The major limitations of this report stem from it being a retrospective review of a clinical program. Multiple factors were not controlled, including ON and OFF times during testing, implementation of pre- and post-intervention assessments by the same therapist, and tester blindness. Furthermore, there was no regard for comorbidities and medications and there was no control group. However, in a way, the patients served as their own ‘controls’ since, as PD is a progressive disease, the measured improvements can be attributed to the intervention program. Additionally, most participants were able to complete the entire battery of assessments in the allotted time, due to their high motivation and awareness of the length of the evaluation from the start. However, there were a few participants who were unable to complete all the examinations at one session, and who completed them at a later time point.

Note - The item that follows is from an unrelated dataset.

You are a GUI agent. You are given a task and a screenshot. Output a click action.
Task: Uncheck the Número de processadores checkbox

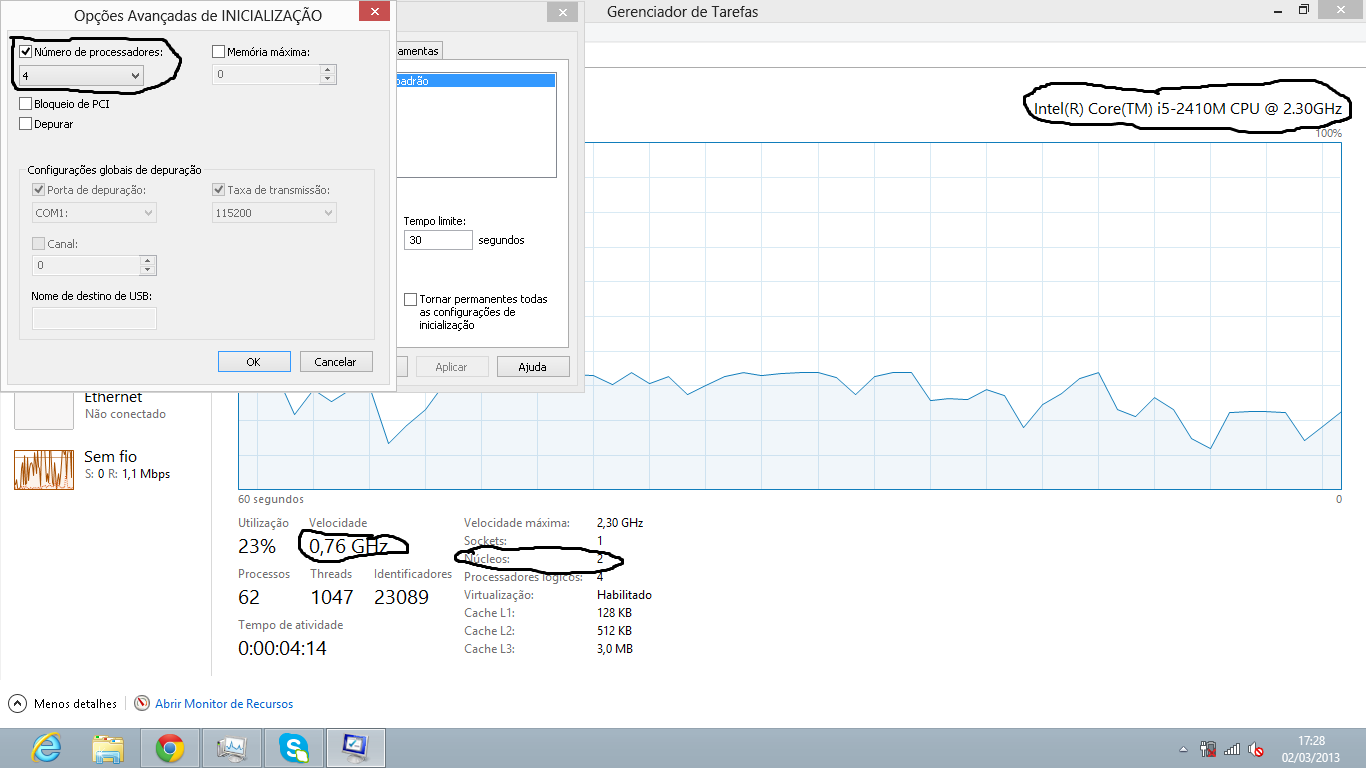(x=26, y=52)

The program was mainly implemented in group sessions and was therefore relatively uniform, however, a personalized approach was used in some cases to address specific patient needs. In regard to follow-up, it was performed by the center, in a small, randomly selected, and un-stratified sample, within the framework of standard of care and included participants from different groups, according to the availability of the center.
5Conclusion
In conclusion, this article presents an intervention model for moderate to advanced PWP’s. This method of care demonstrates improvement in daily function and QOL, indicating the feasibility and clinical importance of the MIOR program for PWP’s. It should be emphasized that this manuscript describes a retrospective examination of a clinical program and not a clinical study. Neverthless, it is worthwhile to describe the feasibility of a MIOR program which is a unique multidisciplinary collaborative teamwork, combining professionalism, and open dialogue between patient and therapists that helps strengthen the likelihood of improvement and promotes better QOL for PWP’s and their families. We believe that such programs should be incorporated into the healthcare system, at least in part, and that additional prospective studies should be performed to prove their effectiveness.
Acknowledgments
We would like to thank Rabbi Firer, the ‘Ezra Le’Marpe’ team, and the participants.
Conflict of interest
We declare that no funding was given for this retrospective observation, the money for this clinical program was from the philanthropy money raised by ‘Ezra Le’Marpe’. Therefore, there is no conflict of interest.